Question

What is the minimum uncertainty in position, in $nm$, of an electron whose velocity is known to be between $3.48\times {10}^{5}m/s$and $3.58\times {10}^{5}m/s$?

Short answer

Round off to two significant figures, the minimum uncertainty in position of the electron is$36nm$

Step-by-step solution

Given Information

Calculate the minimum uncertainty in position of the electron using the Heisenberg's uncertainty principle.

According to the Heisenberg's uncertainty principle, the uncertainty in position $(∆x)$and the momentum $(∆p_x)$of the electron is as follows:

$∆x∆p_x\ge \frac{h}{2}$

Here, $h$is the Planck's constant.

Expression

The uncertainty in momentum of the electron is,

$∆p_x=m∆v_x$

Here, $m$is the mass of the electron and $∆v_x$is the uncertainty in the velocity of the electron.

The uncertainty in the velocity of the electron is,

$$\begin{gathered} ∆v_x=3.58\times {10}^{5}m/s-3.48\times {10}^{5}m/s \\ =0.10\times {10}^{5}m/s \end{gathered}$$

Substitute $m∆v_x$for $∆p_x$in the equation $∆x∆p_x\ge \frac{h}{2}$and solve for $∆x$.

$$\begin{gathered} ∆x(m∆v_x)\ge \frac{h}{2} \\ ∆x\ge \frac{h}{2(m∆v_x)} \end{gathered}$$

Substitute $6.63\times {10}^{-34}J.s$for $h.9.11\times {10}^{-31}kg$for $m$, and $0.10\times {10}^{5}m/s$for $∆v_x$.

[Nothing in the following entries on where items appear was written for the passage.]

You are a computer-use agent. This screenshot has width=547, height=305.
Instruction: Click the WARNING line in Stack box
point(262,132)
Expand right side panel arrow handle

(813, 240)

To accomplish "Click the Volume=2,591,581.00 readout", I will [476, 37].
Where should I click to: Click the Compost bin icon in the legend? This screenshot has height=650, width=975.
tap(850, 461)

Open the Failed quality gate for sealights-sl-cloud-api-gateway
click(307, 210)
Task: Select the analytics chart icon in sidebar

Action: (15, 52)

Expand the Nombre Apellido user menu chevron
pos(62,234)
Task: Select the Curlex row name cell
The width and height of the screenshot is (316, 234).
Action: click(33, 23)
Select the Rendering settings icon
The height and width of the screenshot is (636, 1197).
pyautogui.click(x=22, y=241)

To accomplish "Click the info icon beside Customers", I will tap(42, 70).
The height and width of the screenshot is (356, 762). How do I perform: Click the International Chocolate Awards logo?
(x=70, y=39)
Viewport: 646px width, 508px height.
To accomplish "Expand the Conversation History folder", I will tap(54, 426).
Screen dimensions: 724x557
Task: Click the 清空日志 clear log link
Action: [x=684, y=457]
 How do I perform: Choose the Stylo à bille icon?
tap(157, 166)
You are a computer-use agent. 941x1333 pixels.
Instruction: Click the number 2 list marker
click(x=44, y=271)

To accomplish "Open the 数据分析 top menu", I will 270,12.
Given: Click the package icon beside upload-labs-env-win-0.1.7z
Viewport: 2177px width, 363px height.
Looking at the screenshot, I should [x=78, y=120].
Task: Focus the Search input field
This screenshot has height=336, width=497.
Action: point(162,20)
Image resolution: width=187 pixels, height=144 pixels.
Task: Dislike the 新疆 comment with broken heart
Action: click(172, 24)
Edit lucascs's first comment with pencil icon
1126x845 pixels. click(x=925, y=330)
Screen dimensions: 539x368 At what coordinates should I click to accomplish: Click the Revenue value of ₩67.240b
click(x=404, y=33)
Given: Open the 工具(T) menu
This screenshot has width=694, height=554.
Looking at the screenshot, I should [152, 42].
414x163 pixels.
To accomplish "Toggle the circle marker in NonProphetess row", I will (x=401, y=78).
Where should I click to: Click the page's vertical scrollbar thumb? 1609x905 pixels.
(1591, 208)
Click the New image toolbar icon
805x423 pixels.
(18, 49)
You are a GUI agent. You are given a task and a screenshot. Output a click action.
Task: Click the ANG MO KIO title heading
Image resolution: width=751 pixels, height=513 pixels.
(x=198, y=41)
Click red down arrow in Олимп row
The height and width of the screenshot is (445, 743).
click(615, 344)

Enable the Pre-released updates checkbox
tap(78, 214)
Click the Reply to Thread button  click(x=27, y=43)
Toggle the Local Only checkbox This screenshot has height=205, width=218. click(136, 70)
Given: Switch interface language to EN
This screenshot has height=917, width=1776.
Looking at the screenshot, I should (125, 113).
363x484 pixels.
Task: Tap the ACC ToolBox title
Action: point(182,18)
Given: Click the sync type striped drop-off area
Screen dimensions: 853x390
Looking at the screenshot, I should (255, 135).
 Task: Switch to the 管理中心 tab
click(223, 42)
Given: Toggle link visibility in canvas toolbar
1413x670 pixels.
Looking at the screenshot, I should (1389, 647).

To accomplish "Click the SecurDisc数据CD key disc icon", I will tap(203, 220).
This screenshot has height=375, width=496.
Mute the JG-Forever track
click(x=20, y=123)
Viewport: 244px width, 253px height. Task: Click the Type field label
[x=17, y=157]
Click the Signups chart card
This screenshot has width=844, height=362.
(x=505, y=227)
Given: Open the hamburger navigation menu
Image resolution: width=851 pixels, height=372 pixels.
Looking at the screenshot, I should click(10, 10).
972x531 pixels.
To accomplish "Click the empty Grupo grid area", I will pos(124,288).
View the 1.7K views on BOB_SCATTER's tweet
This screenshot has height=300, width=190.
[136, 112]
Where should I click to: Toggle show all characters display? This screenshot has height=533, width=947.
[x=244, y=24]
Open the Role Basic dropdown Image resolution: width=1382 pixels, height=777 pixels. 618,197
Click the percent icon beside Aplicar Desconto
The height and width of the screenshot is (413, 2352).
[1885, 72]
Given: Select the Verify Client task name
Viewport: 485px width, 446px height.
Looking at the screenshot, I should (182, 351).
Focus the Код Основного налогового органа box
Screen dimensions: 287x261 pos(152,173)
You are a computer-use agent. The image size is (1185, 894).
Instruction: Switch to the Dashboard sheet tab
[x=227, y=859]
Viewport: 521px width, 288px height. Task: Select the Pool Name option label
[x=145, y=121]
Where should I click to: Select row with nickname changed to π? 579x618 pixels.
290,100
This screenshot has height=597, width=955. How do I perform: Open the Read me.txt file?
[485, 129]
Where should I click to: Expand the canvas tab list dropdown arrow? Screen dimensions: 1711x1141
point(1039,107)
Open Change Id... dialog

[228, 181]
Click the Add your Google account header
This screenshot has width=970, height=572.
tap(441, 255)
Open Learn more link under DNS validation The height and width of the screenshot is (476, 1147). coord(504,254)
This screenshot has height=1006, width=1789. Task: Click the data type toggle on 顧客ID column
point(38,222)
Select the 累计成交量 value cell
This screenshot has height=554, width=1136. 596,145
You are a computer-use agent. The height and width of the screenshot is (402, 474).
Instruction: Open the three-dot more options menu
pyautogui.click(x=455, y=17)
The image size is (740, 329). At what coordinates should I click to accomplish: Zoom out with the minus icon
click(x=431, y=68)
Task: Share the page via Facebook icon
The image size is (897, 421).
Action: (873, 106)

$$\begin{gathered} ∆x\ge \frac{6.63\times {10}^{-34}J.s}{2(9.11\times {10}^{-31}kg)(0.10\times {10}^{5}m/s)} \\ =3.64\times {10}^{-8}m \\ =3.64\times {10}^{-8}m\left(\frac{1nm}{{10}^{-9}m}\right) \\ =36.4nm \end{gathered}$$

Round off to two significant figures, the minimum uncertainty in position of the electron is$36nm$